The Technology itself has not been very explained, I tell Professor Haas, in that the numerous press releases I have read concentrate on how light beams data from the source (an LED bulb) to the device (a phone, laptop, tablet etc), but not how the data arrives at the bulb itself.

“It’s through the overhead power cables,” Haas says. “That’s why we don’t need any new infrastructure; we already have it. We can piggyback on the existing power cables network. So the data is transmitted through the wires that serve your home with electricity.” But does that mean we will have to live in a permanent state of luminescence if we are to stream the latest series of House of Cards i.e. what do you do when the lights are off?

“You can reduce the intensity so it appears off but it will still emit enough photons for the detector,” adds Haas, with an air of scientific irreproachability.

Haas’s spin-off company, PureLifi,has already developed three commercially available dongles, which can be plugged into USB ports to receive a Li-Fi signal, which Haas calls an “early stage engagement product”; he is also currently working with a company in France to integrate the rather cumbersome-looking ‘smoke-detector-like’ receiver which sits next to the light on the ceiling, so that a microchip sits within the luminaire encasing itself.

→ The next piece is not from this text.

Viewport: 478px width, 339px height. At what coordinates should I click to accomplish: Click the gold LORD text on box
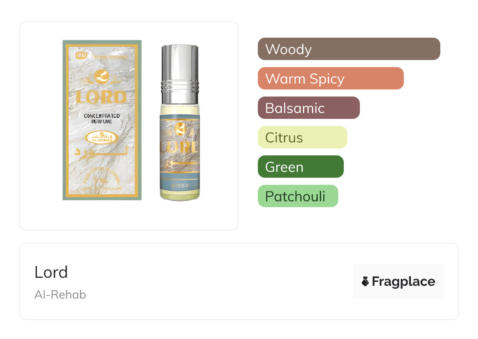[102, 97]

The technology is also proving to be of interest to planners in Dubai: by the end of this year the ultramodern Emirates city will boast Li-Fi capabilities in its streetlights, which will beam the internet to passers-by. But for Haas the ultimate goal is on bringing our white goods homeware to life, with Li-Fi powering the ‘internet of things’, with traditional lighting companies such as Philips as potentially being the enablers.

“In five years from now they will not be a light bulb manufacturer,” Haas adds. “They will be a lighting-slash-communications company. Imagine you have the light itself forming the channel for controlling it (such as the Apple/Philips Hue). The next step would be connecting the light to your oven, to your fridge, your microwave etc. So now you can see the energy consumption of your devices and even order products when they run out.”

AlThough hAAs’s company has now been around for five years and there is no sign as yet of mass market adoption, he predicts that it will be in a phone (maybe Apple, Samsung, or “someone else”) within two years and it will be “ubiquitous” within five.

“If you look at the innovation cycle, the landline telephone, it took a hundred years for 100 per cent cover- age,” Haas adds. “If you look at Wi-Fi, because everyone has Wi-Fi now, it took 15 years because I remember the first Wi-Fi dongle, and that was around 2000. The innovation cycles are dramatically decreasing.”

And for ThAT eventuality, he believes Edinburgh – and Scotland – is well-placed to take advantage of this nascent and homegrown technology. Like the powerhouse industries of yore, which have died off or are a shadow of what they once were, the new industry is digital, and we should be at the forefront of the new gold rush, which could see Scotland becoming a Li-Fi hub.

“People moan about the old industries like coal mining and steel now but this is a new industry,” Haas says. “Imagine that this lamp is a rail track and all applications are carriers on the rail track – all the applications run on that machine (a phone). How many companies are involved in those applications? Now imagine you have a similar rail track in your ceiling – how many applications can you programme around smart homes, smart environments, the Internet of Things? It’s a big industry around sensored app developers and it can be here.”

“Whoever is able to understand and recognise that, and make the best innovations around data will succeed, in my view, in the next 10 years going forward. That’s why investing in digital data and all its forms in my view must be the strategic goal of any country.”